This morning National Geographic Orion repositioned to the South Shetland Islands, in preparation for tomorrow’s crossing of the Drake Passage. Passengers could be found all over the ship, making the most of the ship’s amenities and activities. For some, this meant treatments from our wellness specialist, while others spent time up on the bridge watching humpback whales and learning about navigation from the ship’s officers. By late morning, everyone convened in the lounge for a presentation from our naturalist staff, who spoke about the fascinating geologic history of the sites we visited during the voyage. The ship arrived at Half Moon Island and everyone disembarked for afternoon activities with the intent of spending the entire afternoon ashore.

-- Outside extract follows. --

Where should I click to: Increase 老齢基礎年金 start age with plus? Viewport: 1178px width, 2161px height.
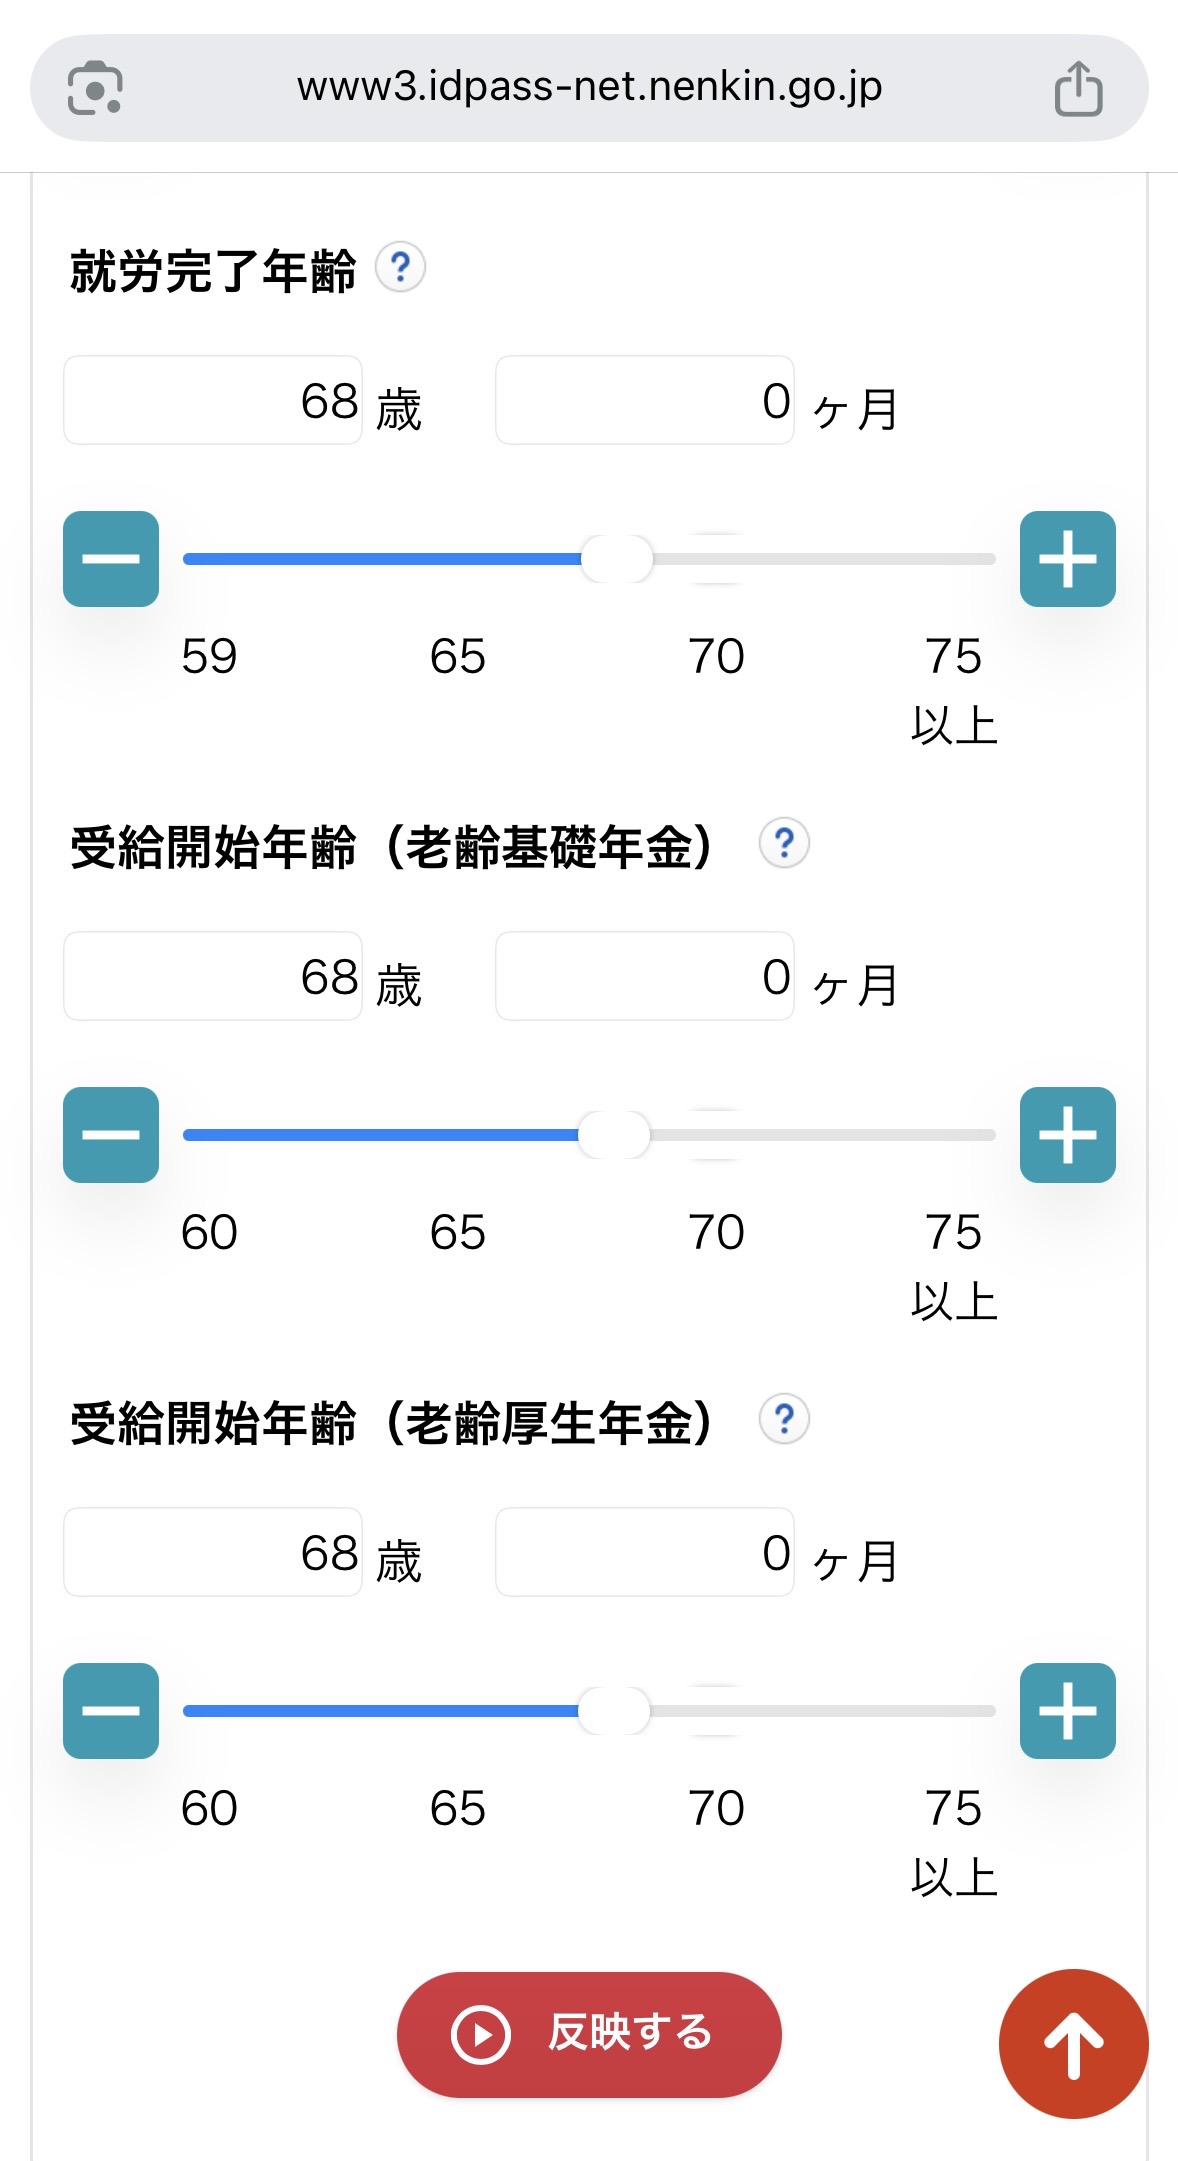(x=1067, y=1135)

Half Moon Island sits in a large bay on the northeastern side of Livingston Island. This is a site of historical significance, being one of the main anchorages used by sealers in the 1820s. The island is also home to a large chinstrap penguin colony, and many nesting seabirds. Argentina also maintains a small research base named Camara Station here, which is periodically used during the summer months. Since there is so much to do here, the entire afternoon was allotted for exploration.

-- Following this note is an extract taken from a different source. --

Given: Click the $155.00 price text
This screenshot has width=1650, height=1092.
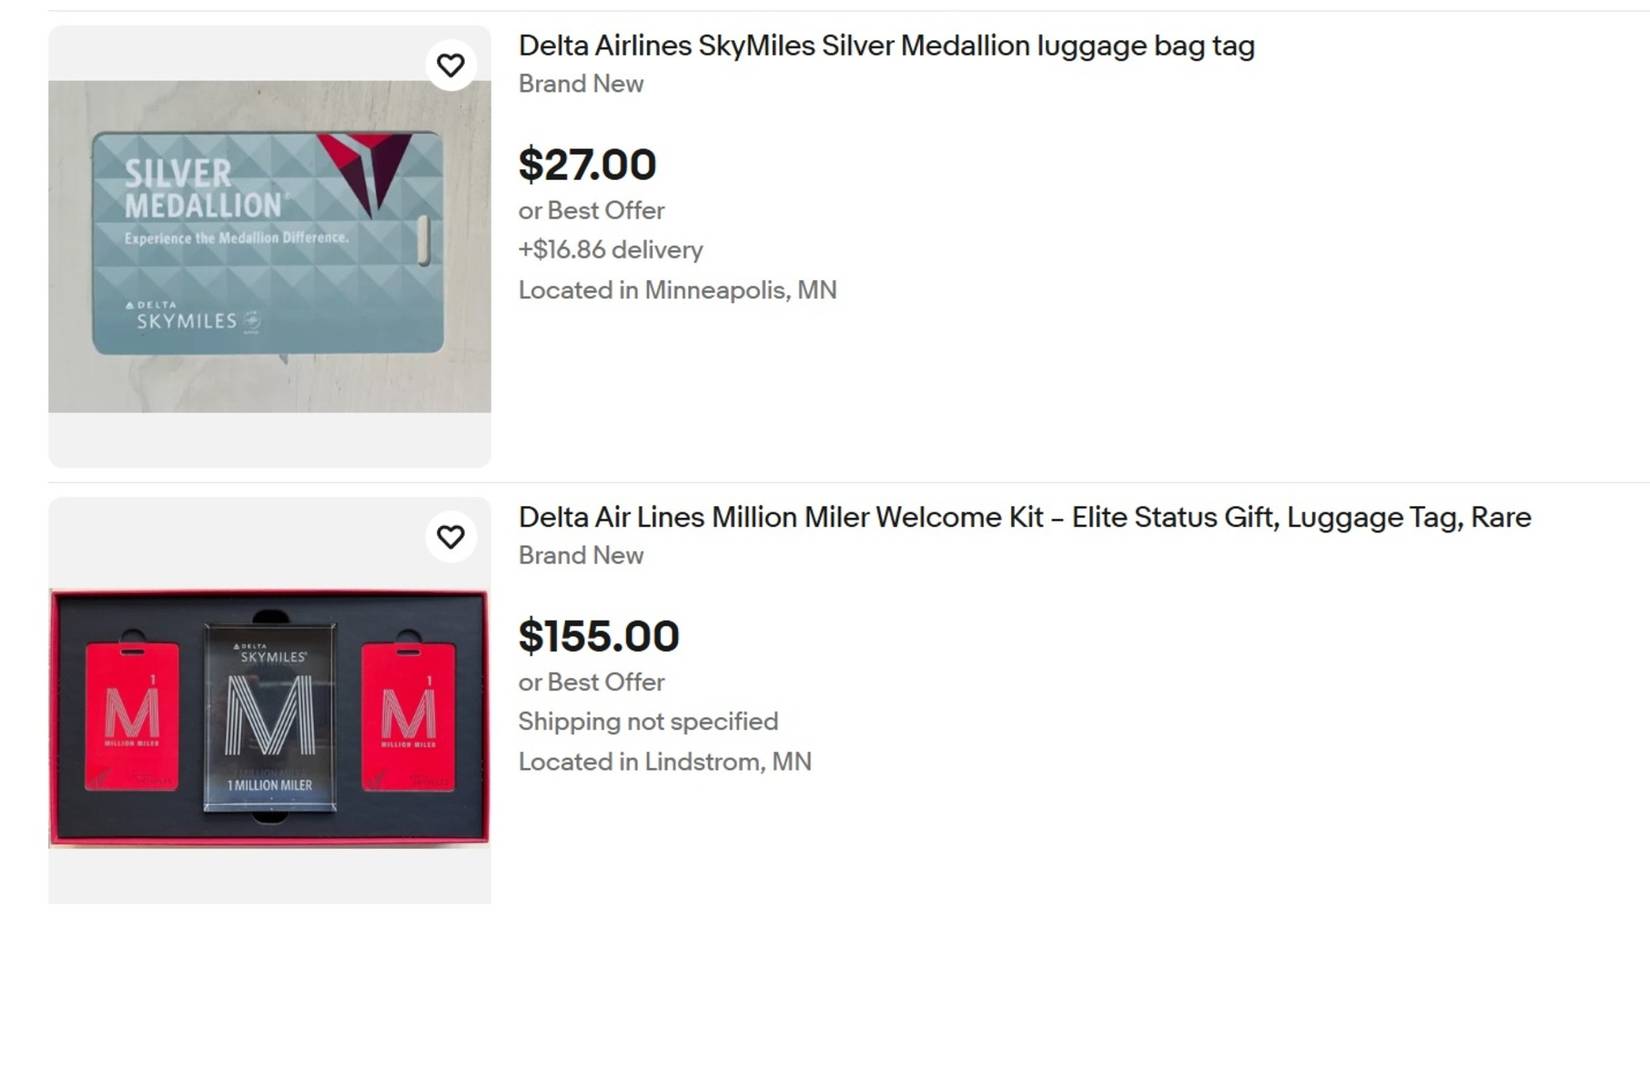Looking at the screenshot, I should 598,636.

Many guests chose to take a longer hike, following a beach route that steepens and ultimately ascends a 300-foot ridge to gain spectacular views of the glaciers surrounding the small island. Along the way, our naturalist guides pointed out fur, elephant, and Weddell seals, demonstrating how populations of these charismatic marine mammals have been rebounding since the hunting era of long ago. Many gentoo penguins were encountered along the beach too. In this area of the Antarctic Peninsula, this penguin species has already finished rearing their chicks and are now molting their feathers in preparation for spending many months at sea hunting for krill, fish, and squid. Half Moon Island is exceptional in that it is not glaciated, and it felt good to walk for a few miles, making discoveries along the way.
Certainly though, the highlight of the day was the nesting chinstrap penguins. Guests were delighted to watch these spirited penguins coming and going from the beach and making the formidable uphill journey to feed their chicks. Chinstrap penguins are often compared to mountaineers, as they prefer to nest on rocky outcrops on steep slopes, unlike their close cousins who also nest here on the peninsula.
This evening, all aboard are making preparations for the final segment of our trip through the Drake Passage. But first, some entertainment in the form of a presentation from our video chronicler who has documented the entire journey.